Carmen Lopez Villamil
Carmen (she/her) is studying the history of Latin American and Caribbean social movements. Her family is smattered across the
Atlantic, in Puerto Rico and Gran Canarias. She grew up in Brooklyn, NY. She has worked in youth organizing and classroom
teaching with migrant youth in New York City.

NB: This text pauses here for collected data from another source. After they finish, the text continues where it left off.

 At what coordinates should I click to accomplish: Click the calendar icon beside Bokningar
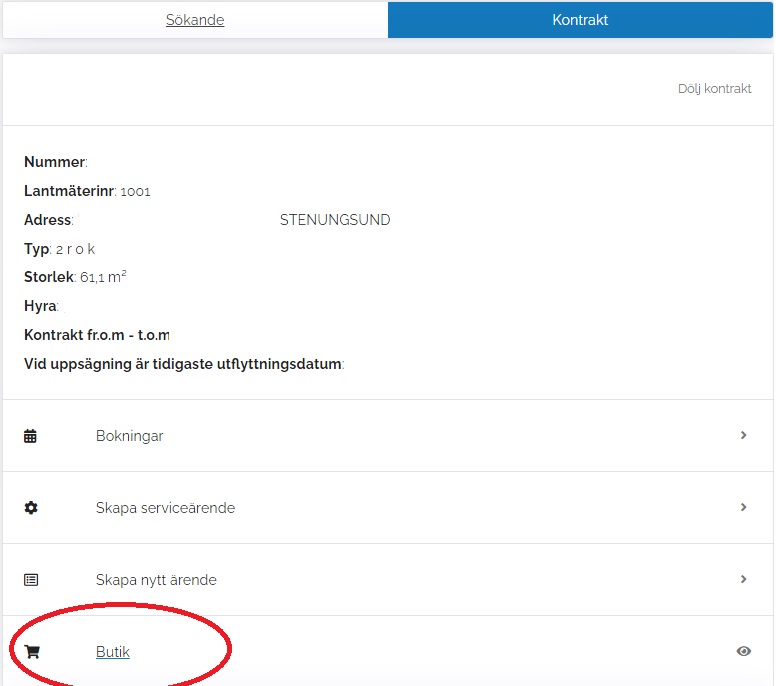pos(31,436)
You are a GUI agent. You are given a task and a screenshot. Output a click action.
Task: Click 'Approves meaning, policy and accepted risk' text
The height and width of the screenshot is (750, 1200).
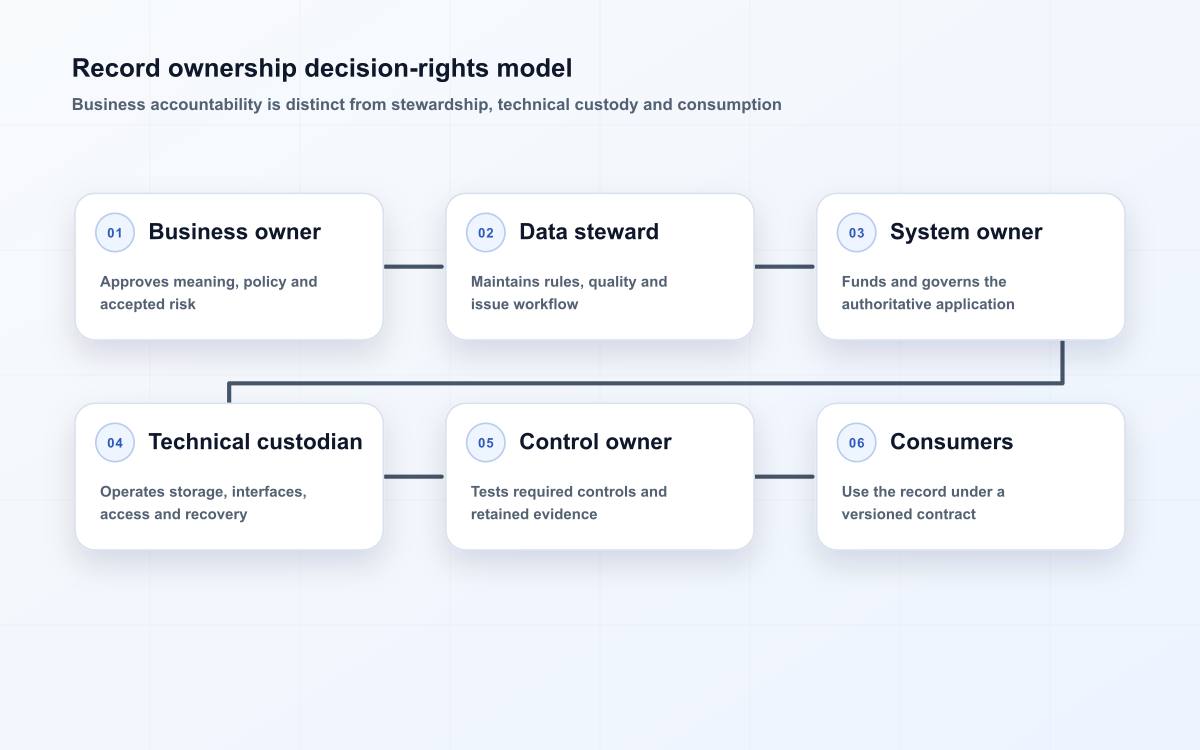pyautogui.click(x=209, y=293)
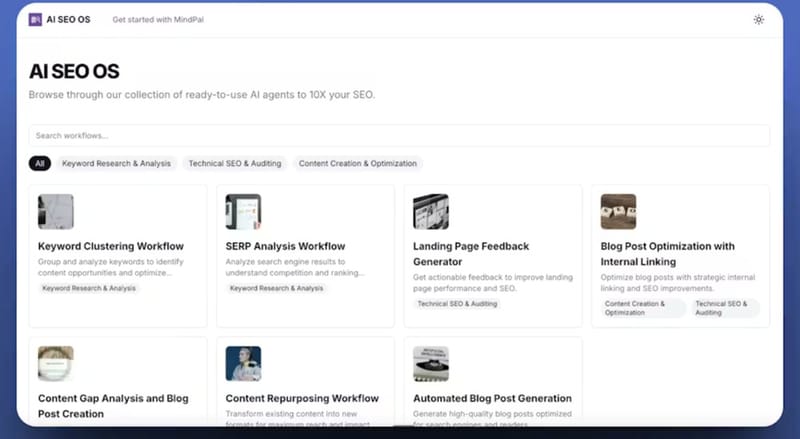This screenshot has width=800, height=439.
Task: Click the Landing Page Feedback Generator thumbnail
Action: tap(431, 212)
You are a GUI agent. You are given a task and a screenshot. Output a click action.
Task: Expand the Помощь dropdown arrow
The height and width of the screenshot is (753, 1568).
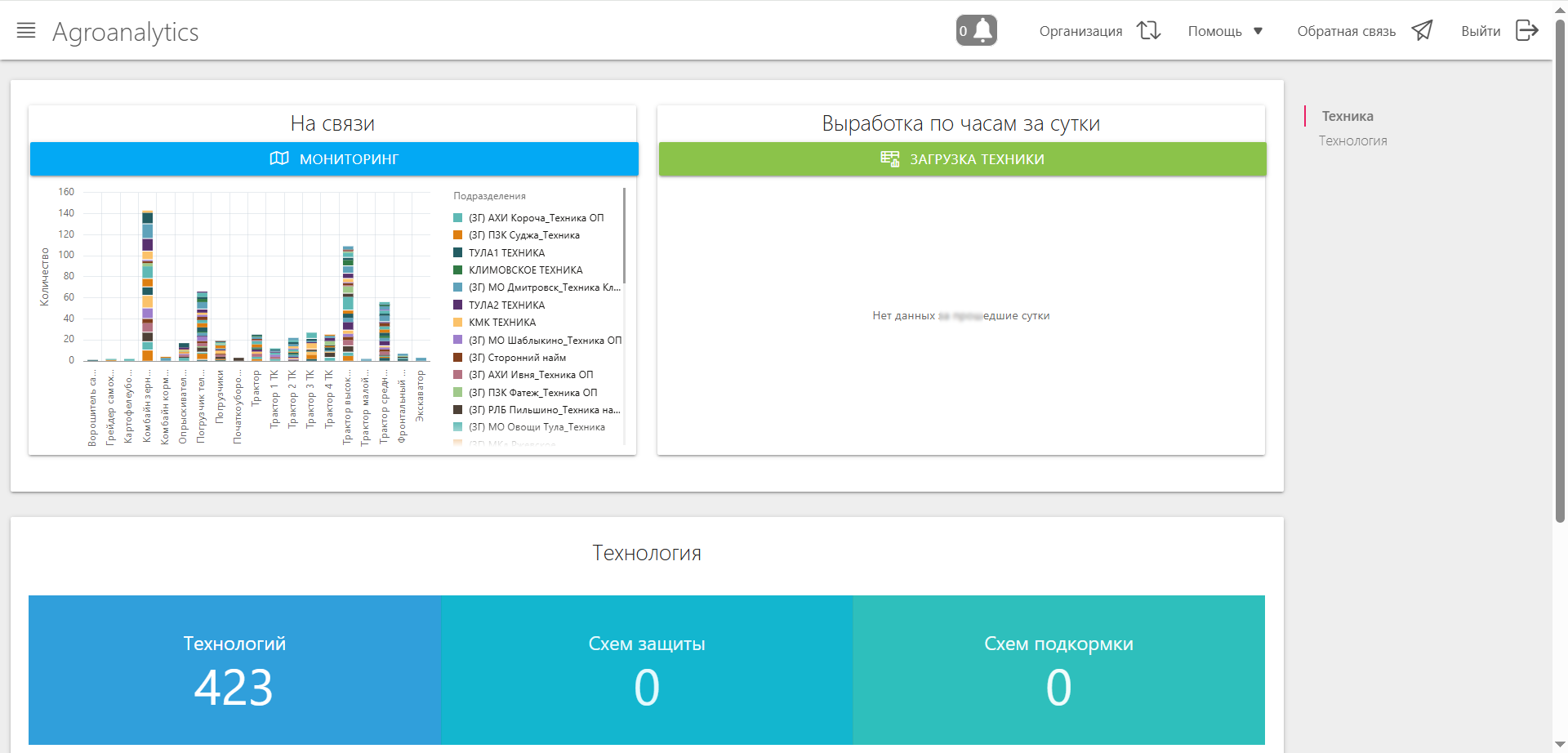pos(1258,31)
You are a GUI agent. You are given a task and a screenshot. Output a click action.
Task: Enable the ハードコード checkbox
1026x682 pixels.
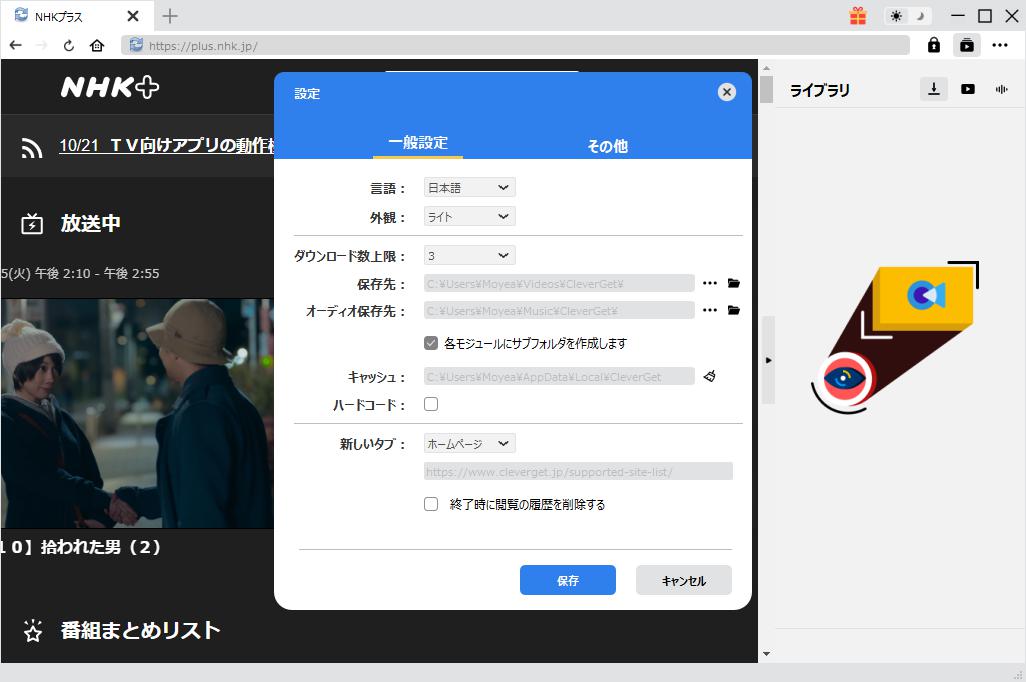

She is interested in how youth social movements can transition into sustainable self-governing autonomies. She spent the summer of 2023 studying autonomies in Chiapas, Mexico. She worked with the Centro de Derechos Humanos FRAYBA as a civil observer in Acteal, a refugee camp under paramilitary threat. She researched how Zapatista education incorporates youth governance, indigenous sovereignty, and the legacies and threats of violence in San Cristóbal de Las Casas. In the spring of 2023, she studied Latin American histories at the University of Barcelona. She researched interregional migration policy with Dr. Andrea Bianculli at the Institut Barcelona d’Estudis Internacionals. She will continue studying Atlanticidad, the processes that create sovereignty and autonomies, and youth governance. She works at the Yale Sustainable Food Program and Dwight Hall, Yale’s Center for Public Service and Social Justice. She walks around for fun.
Areas of research and geographical interest:
Youth Autonomies; Zapatista Governance and Education; Caribbean Migration. Chiapas; Puerto Rico; New York City.